Chlordécone: les manifestants en Martinique dénoncent « un mépris d’État »

— Par Hugo Septier avec AFP —

Un fédilé contre un « mépris d’État. » Environ 800 personnes, selon la police, ont manifesté samedi à Fort-de-France pour dénoncer le non-lieu requis par le parquet de Paris dans l’enquête sur l’empoisonnement des Antilles au chlordécone, pesticide autorisé dans les bananeraies de 1972 à 1993.

En symbole des décès liés au chlodécone, responsable d’une pollution des sols sans précédent en Martinique et en Guadeloupe, les manifestants ont organisé un « die-in » en s’allongeant devant la préfecture.

Ancienne ouvrière agricole de 69 ans, Christiane Césaire explique qu’elle a vu sa famille emportée par les cancers: ses deux frères et son père, décédés du cancer de la prostate, et sa mère de cancers du sein et de l’utérus. Elle-même a été frappée par la maladie et, si elle a pu s’en sortir, elle dit garder « beaucoup de séquelles ».

« Avec mes parents, nous travaillions dans les champs de bananes à Basse-Pointe », dans le nord de la Martinique, a-t-elle raconté à l’AFP. « Le patron ne nous donnait aucune protection, pas de gants, pas de bottes, et nos ongles, nos doigts, nos orteils étaient rongés ».

Jugement et « réparation »

Le 24 novembre, le ministère public a requis le non-lieu dans l’enquête ouverte après des dépôts de plaintes, dès 2006, par des associations guadeloupéennes, puis en 2007 par des associations martiniquaises.
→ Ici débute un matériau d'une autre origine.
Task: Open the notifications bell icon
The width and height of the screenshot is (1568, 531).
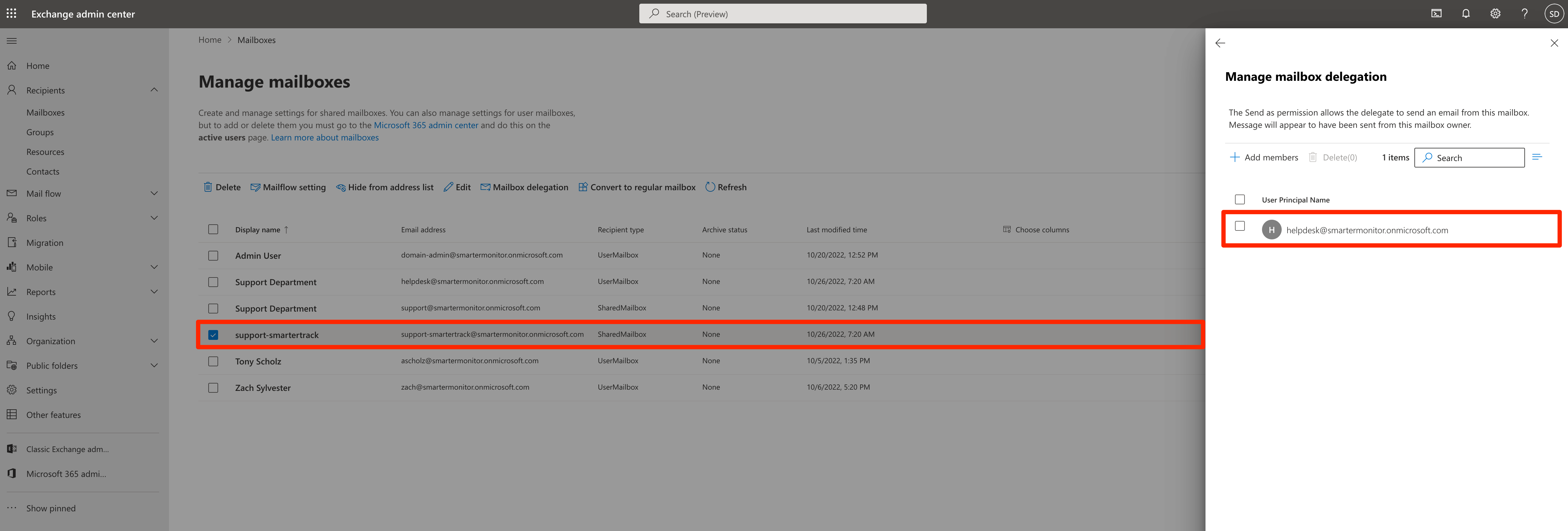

Celles-ci dénonçaient un crime d’empoisonnement et une mise en danger de la vie d’autrui.

Mais le parquet de Paris a estimé qu’il n’y avait lieu de poursuivre quiconque, considérant notamment que les faits étaient prescrits ou non caractérisés.

Les manifestants ont scandé des chants pour réclamer un jugement et une condamnation pour les responsables, et une « réparation » pour la population martiniquaise.

« Ce mépris qu’on nous sert au fur et à mesure que ce dossier avance, c’est insupportable », a dénoncé auprès de l’AFP Marie-Joseph Sellay-Hardy-Dessources, membre du collectif Lyannaj pou dépolyé Matinik. Si la militante pour l’Union des Femmes pour la Martinique déplore une faible mobilisation, elle estime que la population est aujourd’hui « trop informée pour baisser les bras ».

« Même s’il y a un non-lieu, il a d’autres éléments sur lesquels se battre », souligne un avocat des parties civiles, Raphaël Constant. « Admettons qu’on arrive sur le plan pénal, poursuit l’avocat, les principaux responsables sont morts ». « Nous pouvons poursuivre ceux qui ont utilisé le chlordécone jusqu’en 2004 et qui l’ont ordonné mais ça ne va pas résoudre le problème fondamental qui est la réparation du pays », a-t-il dit.